Apple wants you to update your iPhone, Mac, and Apple Watch after it fixed a software flaw that let hackers spy without anyone clicking a link

iPhone
  • Apple has fixed a flaw that was letting hackers spy on devices without users even clicking a link.
  • The zero-click hack gave access to device cameras, microphones, and messages without users knowing.
  • Apple is telling users to update their iPhones, Macs, and Apple Watches immediately to protect them.
  • See more stories on Insider’s business page.

Apple is warning users to update their devices as soon as possible after it fixed a major spyware flaw.

The company has released emergency software updates in iOS 14.8 after learning of a vulnerability that let hackers break into Apple devices without users even clicking a link, the New York Times reports.

“Apple is aware of a report that this issue may have been actively exploited,” the company said on its website Monday.

The Canadian academic research group Citizen Lab published a report Monday saying it had uncovered a zero-day, zero-click exploit affecting iPhones, Macs, and Apple Watches. The lab says the flaw allowed Israeli spyware company NSO Group to remotely infect Apple devices. Because users don’t even have to click a link for the spyware to start working, they won’t even know their devices have been infected.

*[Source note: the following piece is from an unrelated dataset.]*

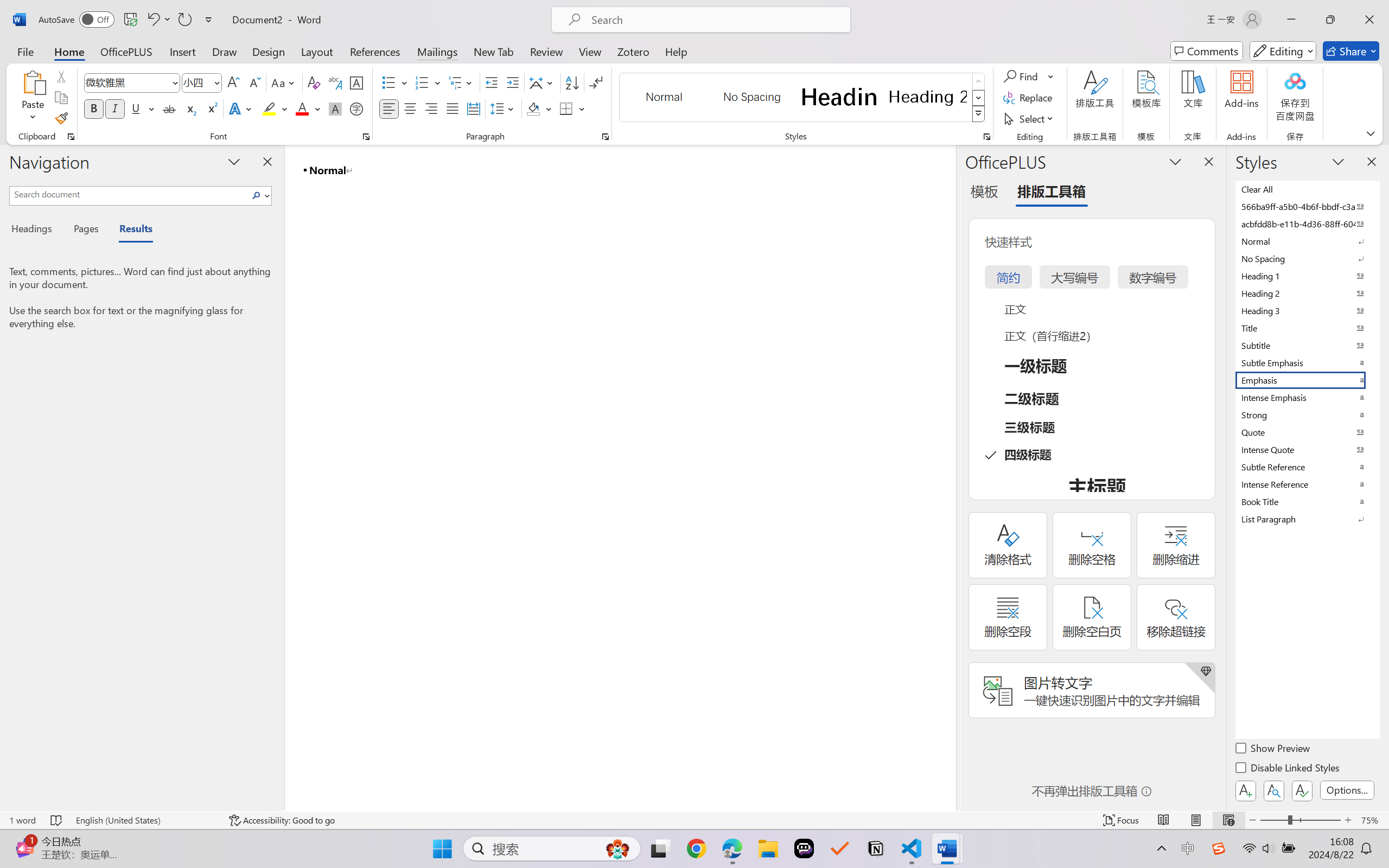  I want to click on 'Spelling and Grammar Check No Errors', so click(56, 820).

Known as Pegasus, the spyware can record texts, emails, and phone calls, and share them with NSO Group’s government clients worldwide, the Times reports. It can also turn on devices’ cameras and microphones.

“This spyware can do everything an iPhone user can do on their device and more,” Citizen Lab researcher John Scott-Railton told the Times.

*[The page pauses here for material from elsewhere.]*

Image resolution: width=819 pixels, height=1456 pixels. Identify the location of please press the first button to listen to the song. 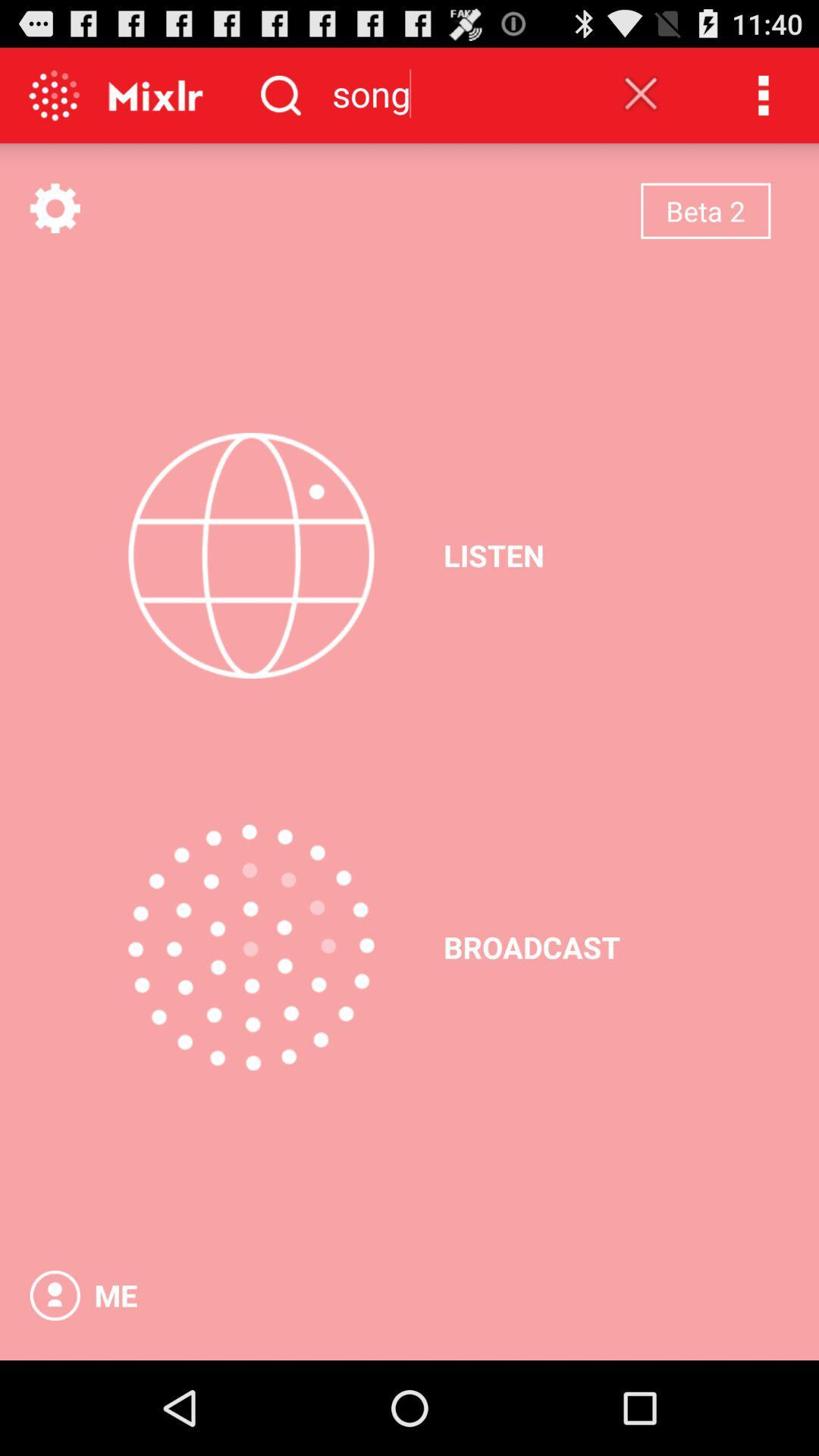
(250, 554).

Citizen Lab said it discovered the exploit, which it calls Forced Entry, in March while examining the phone of a Saudi activist who had been hacked with the spyware. The lab believes Forced Entry has been at work since at least February.

NSO Group was also found to be using zero-click attacks earlier this year. In July, Amnesty International found that military-grade spyware from NSO Group was used to hack the iPhones of dozens of journalists, activists, and executives.

Apple did not immediately respond to requests for comment.

A spokesperson for NSO Group emailed the following statement: “NSO Group will continue to provide intelligence and law enforcement agencies around the world with life saving technologies to fight terror and crime.”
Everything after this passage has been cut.